§ Given records

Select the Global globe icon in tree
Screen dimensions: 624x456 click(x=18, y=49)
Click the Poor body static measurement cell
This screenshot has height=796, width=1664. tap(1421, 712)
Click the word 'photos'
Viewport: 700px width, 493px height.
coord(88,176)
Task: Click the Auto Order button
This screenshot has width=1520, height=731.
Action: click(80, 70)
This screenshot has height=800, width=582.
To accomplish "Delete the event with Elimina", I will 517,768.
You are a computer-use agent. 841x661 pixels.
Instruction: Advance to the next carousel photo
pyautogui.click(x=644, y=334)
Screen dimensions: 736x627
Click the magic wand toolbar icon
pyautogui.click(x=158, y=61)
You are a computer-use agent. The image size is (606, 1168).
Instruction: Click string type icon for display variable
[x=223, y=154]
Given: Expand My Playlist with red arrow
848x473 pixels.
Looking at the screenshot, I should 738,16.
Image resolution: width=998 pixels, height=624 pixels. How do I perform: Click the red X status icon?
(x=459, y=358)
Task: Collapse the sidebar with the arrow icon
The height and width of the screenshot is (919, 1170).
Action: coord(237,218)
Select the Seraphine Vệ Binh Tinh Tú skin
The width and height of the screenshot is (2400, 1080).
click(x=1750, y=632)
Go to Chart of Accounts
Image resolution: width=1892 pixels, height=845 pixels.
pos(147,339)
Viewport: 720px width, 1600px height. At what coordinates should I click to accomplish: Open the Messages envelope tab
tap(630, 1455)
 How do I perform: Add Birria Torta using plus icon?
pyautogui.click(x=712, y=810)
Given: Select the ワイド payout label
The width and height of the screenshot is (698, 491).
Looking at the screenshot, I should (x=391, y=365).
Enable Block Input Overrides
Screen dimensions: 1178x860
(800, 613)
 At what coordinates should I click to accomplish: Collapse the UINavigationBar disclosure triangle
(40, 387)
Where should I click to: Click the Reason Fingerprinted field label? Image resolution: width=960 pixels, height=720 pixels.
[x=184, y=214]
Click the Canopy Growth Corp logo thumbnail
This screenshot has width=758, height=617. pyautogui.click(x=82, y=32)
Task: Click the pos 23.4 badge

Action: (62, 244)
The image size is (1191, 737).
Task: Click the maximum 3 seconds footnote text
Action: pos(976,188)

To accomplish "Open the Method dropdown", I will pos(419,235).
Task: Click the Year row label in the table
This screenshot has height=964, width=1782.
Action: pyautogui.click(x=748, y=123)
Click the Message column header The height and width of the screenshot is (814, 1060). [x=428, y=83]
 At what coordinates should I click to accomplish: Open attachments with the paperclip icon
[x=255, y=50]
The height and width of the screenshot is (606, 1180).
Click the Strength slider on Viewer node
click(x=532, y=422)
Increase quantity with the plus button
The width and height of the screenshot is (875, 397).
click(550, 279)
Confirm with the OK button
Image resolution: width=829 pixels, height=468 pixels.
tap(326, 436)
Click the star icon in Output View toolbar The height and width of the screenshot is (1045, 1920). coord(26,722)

§ Exercise description
The answer is every line in the data where the word "agent" appears.

§ Response box
You are a computer-use agent. 841x661 pixels.
You are a computer-use agent. The image size is (606, 1168).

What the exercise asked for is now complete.